Comparison of Low Molecular Weight Heparin Used alone or Combined with Aspirin in the Treatment of Fetal Growth Restriction

By Saiqiong He1, Lingling Liang2, Sailin He3

Affiliations

  1. Department of Obstetrics, Xinchang people’s Hospital, Shaoxing, China
  2. Department of Gynaecology, Xinchang people’s Hospital, Shaoxing, China
  3. Department of Pediatrics, Xinchang Hospital of Traditional Chinese Medicine, Shaoxing, China
doi: 10.29271/jcpsp.2022.09.1228

ABSTRACT
The objective of the study was to compare the efficacy of low-molecular weight heparin (LMWH) alone and use in the combination with aspirin in the treatment of fetal growth restriction (FGR) patients.

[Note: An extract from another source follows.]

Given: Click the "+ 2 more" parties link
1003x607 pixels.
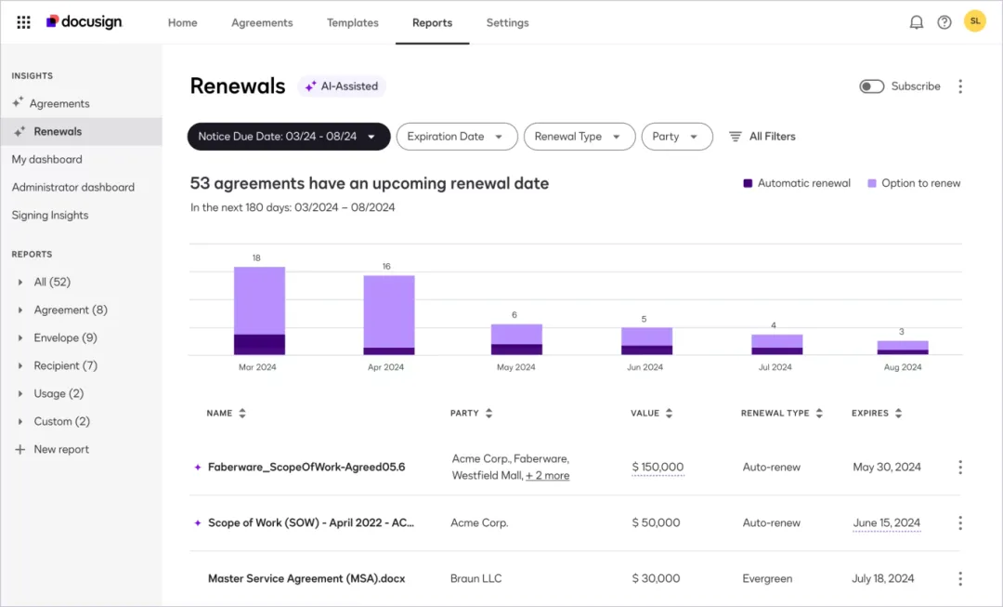Looking at the screenshot, I should pos(547,476).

Ninety-six FGR patients were divided into the LMWH group (n=48) and the combined group (n=48), according to the different treatments. This research showed after treatment, values of PI, RI and S/D, serum IL-6 and TNF-α in the combined group were lower than those in the LMWH group (all p <0.001). The frequency of pregnancy complications and adverse neonatal outcomes in the combined group were 2 (4.2%) lower than the LMWH group (p=0.045, 0.025). Combination of LMWH with aspirin in FGR patients effectively reduced levels of IL-6 and TNF-α within the mother, improved fetal developmental parameters, and reduced the frequency of pregnancy complications and adverse neonatal outcomes compared with LMWH treatment alone.

Key Words: Fetal growth restriction (FGR), Low-molecular weight heparin (LMWH), Aspirin, Pregnancy, Newborn.

Fetal growth restriction (FGR) is one of the serious complications in obstetrics. During FGR, significantly reduced blood supply to the uteroplacenta, together with the inflammatory response, exacerbates villi ischemia and hypoxia. As a result, a compromised supply of the nutrients and oxygen to the fetus in utero can ultimately affect fetal growth and development as well as maternal and infant outcomes.1 It has been found that fetuses with FGR are susceptible to intrauterine distress, neonatal asphyxia, meconium aspiration syndrome, preterm delivery, and intrauterine death during the perinatal period.2,3 Therefore, it is imperative to provide timely effective treatment to the pregnant women with FGR.

Low molecular weight heparin (LMWH) enhances antithrombin III activity, raises blood viscosity, reduces vascular resistance, and improves placental blood supply.4 It has also been shown that LMWH has anti-inflammatory and microcirculation-regulating effects, which may promote fetal development.5
 

LMWH combined with aspirin may exert a synergistic effect of antithrombosis, improve tissue microcirculation, improve placental perfusion, and facilitate the delivery of adequate oxygen and nutrients to the fetus.6 The aim of this study was to compare the efficacy of LMWH alone and use in combination with aspirin in the treatment of FGR patients.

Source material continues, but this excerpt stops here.